Transracial adoption – adoption of a child by parents of a different race – surfaced this week in two fascinating interviews surrounding Rachel Dolezal, a White woman trying to pass as Black, who was forced to resign as head of the Spokane NAACP.
In an interview with Matt Lauer on The Today Show, Dolezal said she began identifying as Black when she received custody of one of her brothers, Izaiah, who she now considers her son:
“He said, ‘You’re my real mom.’ And he’s in high school, and for that to be something that is plausible, I certainly can’t be seen as white and be Izaiah’s mom.” http://www.today.com/news/rachel-dolezal-speaks-today-show-matt-lauer-after-naacp-resignation-t26371
Dolezal’s comment sparked an indignant reaction from transracial adoptees adopted by parents of a different race. Confronting Dolezal’s assertion that she had to be Black to be seen as the mother of a Black child, Anderson Cooper interviewed Angela Tucker (http://theadoptedlife.com/), a transracial adoptee, writer, and open adoption advocate.

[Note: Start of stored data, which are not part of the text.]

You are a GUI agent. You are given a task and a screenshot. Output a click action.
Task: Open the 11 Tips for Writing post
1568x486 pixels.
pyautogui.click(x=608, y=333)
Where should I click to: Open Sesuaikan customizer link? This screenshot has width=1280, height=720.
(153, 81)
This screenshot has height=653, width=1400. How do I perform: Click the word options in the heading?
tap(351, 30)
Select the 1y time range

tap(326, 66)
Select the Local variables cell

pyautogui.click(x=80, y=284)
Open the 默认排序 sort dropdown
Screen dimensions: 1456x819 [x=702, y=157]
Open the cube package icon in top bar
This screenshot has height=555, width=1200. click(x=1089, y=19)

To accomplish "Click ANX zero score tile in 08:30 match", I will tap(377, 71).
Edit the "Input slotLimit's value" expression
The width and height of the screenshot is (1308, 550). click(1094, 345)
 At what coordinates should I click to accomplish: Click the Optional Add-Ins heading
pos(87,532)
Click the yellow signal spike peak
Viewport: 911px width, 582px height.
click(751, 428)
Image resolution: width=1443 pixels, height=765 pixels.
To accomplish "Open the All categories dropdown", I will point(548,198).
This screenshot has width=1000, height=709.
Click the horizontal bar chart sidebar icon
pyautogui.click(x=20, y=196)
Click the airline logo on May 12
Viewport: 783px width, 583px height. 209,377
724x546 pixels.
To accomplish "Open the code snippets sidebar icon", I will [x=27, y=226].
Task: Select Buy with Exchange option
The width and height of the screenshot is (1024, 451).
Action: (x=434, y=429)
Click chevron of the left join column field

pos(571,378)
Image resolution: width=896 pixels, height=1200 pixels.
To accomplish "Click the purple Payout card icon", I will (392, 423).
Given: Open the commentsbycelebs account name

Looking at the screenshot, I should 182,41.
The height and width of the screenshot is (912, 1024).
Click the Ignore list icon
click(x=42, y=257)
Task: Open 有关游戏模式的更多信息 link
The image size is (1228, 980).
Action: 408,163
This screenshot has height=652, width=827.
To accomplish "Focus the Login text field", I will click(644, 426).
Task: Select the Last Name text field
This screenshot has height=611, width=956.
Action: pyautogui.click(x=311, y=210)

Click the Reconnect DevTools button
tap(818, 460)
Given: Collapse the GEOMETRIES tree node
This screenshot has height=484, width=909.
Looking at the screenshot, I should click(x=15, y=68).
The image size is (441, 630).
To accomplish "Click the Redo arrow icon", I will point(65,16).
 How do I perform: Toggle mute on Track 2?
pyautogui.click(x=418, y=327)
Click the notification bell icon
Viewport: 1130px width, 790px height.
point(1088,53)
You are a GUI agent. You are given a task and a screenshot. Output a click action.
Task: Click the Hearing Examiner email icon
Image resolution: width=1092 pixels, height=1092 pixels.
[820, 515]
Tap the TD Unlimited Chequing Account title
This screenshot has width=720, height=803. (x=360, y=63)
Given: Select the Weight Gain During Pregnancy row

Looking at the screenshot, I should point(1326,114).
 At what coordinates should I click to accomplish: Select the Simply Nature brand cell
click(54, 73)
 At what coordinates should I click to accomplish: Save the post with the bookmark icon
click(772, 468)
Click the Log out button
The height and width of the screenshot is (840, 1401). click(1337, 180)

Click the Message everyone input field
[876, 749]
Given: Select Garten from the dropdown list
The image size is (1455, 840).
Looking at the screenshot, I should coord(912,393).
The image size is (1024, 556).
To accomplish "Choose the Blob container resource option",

Tucker called Dolezal’s comment “hurtful” to adoptees like her whose parents were White, yet “raised me well” as an African American woman who knows “who I am.” She applauded “transracial adoptive parents who’ve done the same thing where they have brought the culture of their child into their home in many ways and have diversified their friends so that the child sees mirrors of their identity in other people, while not choosing to become that race.” http://www.cnn.com/videos/tv/2015/06/18/transracial-adoption-rachel-dolezal-sot-ac.cnn
Transracial adoption works, not by adoptive parents’ trying to pass as a different race, but by their educating themselves and their families about their child’s culture and exposing their child to role models and friends reflecting the child’s background.